> [Aim]: Turn the lines below into a Markdown table with the columns "No." and "Line," one row per line, numbered in order, with blank lines left out.

> [Provided records]:
====================
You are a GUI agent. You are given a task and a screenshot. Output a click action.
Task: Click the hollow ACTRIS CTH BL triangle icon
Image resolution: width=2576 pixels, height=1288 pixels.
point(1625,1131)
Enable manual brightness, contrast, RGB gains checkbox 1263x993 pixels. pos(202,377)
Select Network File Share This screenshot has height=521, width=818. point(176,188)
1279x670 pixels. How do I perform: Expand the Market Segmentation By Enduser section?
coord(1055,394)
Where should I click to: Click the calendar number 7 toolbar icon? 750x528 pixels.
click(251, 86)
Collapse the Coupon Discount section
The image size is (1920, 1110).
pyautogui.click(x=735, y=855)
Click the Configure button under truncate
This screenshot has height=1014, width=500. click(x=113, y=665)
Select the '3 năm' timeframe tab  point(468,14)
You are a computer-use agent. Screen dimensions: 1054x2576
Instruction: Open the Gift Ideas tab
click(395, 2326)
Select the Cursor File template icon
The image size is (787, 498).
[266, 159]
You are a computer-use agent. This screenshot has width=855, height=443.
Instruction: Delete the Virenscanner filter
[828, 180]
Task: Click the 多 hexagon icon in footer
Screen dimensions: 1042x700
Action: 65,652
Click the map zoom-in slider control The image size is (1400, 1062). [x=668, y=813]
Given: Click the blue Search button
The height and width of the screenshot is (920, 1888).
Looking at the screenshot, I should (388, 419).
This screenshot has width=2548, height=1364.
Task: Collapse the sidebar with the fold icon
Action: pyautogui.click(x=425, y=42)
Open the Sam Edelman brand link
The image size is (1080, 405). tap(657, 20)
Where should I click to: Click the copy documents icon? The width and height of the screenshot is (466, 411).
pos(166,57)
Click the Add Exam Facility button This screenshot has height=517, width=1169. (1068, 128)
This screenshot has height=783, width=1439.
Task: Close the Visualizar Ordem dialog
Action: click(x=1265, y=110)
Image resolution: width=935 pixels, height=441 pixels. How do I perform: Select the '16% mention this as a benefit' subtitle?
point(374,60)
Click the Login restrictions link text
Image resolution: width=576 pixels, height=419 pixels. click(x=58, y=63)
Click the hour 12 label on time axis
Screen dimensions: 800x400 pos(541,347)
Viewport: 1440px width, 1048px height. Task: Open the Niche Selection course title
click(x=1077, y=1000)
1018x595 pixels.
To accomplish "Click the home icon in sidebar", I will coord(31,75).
====================
> [The answer]:
| No. | Line |
|---|---|
| 1 | You are a GUI agent. You are given a task and a screenshot. Output a click action. |
| 2 | Task: Click the hollow ACTRIS CTH BL triangle icon |
| 3 | Image resolution: width=2576 pixels, height=1288 pixels. |
| 4 | point(1625,1131) |
| 5 | Enable manual brightness, contrast, RGB gains checkbox 1263x993 pixels. pos(202,377) |
| 6 | Select Network File Share This screenshot has height=521, width=818. point(176,188) |
| 7 | 1279x670 pixels. How do I perform: Expand the Market Segmentation By Enduser section? |
| 8 | coord(1055,394) |
| 9 | Where should I click to: Click the calendar number 7 toolbar icon? 750x528 pixels. |
| 10 | click(251, 86) |
| 11 | Collapse the Coupon Discount section |
| 12 | The image size is (1920, 1110). |
| 13 | pyautogui.click(x=735, y=855) |
| 14 | Click the Configure button under truncate |
| 15 | This screenshot has height=1014, width=500. click(x=113, y=665) |
| 16 | Select the '3 năm' timeframe tab  point(468,14) |
| 17 | You are a computer-use agent. Screen dimensions: 1054x2576 |
| 18 | Instruction: Open the Gift Ideas tab |
| 19 | click(395, 2326) |
| 20 | Select the Cursor File template icon |
| 21 | The image size is (787, 498). |
| 22 | [266, 159] |
| 23 | You are a computer-use agent. This screenshot has width=855, height=443. |
| 24 | Instruction: Delete the Virenscanner filter |
| 25 | [828, 180] |
| 26 | Task: Click the 多 hexagon icon in footer |
| 27 | Screen dimensions: 1042x700 |
| 28 | Action: 65,652 |
| 29 | Click the map zoom-in slider control The image size is (1400, 1062). [x=668, y=813] |
| 30 | Given: Click the blue Search button |
| 31 | The height and width of the screenshot is (920, 1888). |
| 32 | Looking at the screenshot, I should (388, 419). |
| 33 | This screenshot has width=2548, height=1364. |
| 34 | Task: Collapse the sidebar with the fold icon |
| 35 | Action: pyautogui.click(x=425, y=42) |
| 36 | Open the Sam Edelman brand link |
| 37 | The image size is (1080, 405). tap(657, 20) |
| 38 | Where should I click to: Click the copy documents icon? The width and height of the screenshot is (466, 411). |
| 39 | pos(166,57) |
| 40 | Click the Add Exam Facility button This screenshot has height=517, width=1169. (1068, 128) |
| 41 | This screenshot has height=783, width=1439. |
| 42 | Task: Close the Visualizar Ordem dialog |
| 43 | Action: click(x=1265, y=110) |
| 44 | Image resolution: width=935 pixels, height=441 pixels. How do I perform: Select the '16% mention this as a benefit' subtitle? |
| 45 | point(374,60) |
| 46 | Click the Login restrictions link text |
| 47 | Image resolution: width=576 pixels, height=419 pixels. click(x=58, y=63) |
| 48 | Click the hour 12 label on time axis |
| 49 | Screen dimensions: 800x400 pos(541,347) |
| 50 | Viewport: 1440px width, 1048px height. Task: Open the Niche Selection course title |
| 51 | click(x=1077, y=1000) |
| 52 | 1018x595 pixels. |
| 53 | To accomplish "Click the home icon in sidebar", I will coord(31,75). |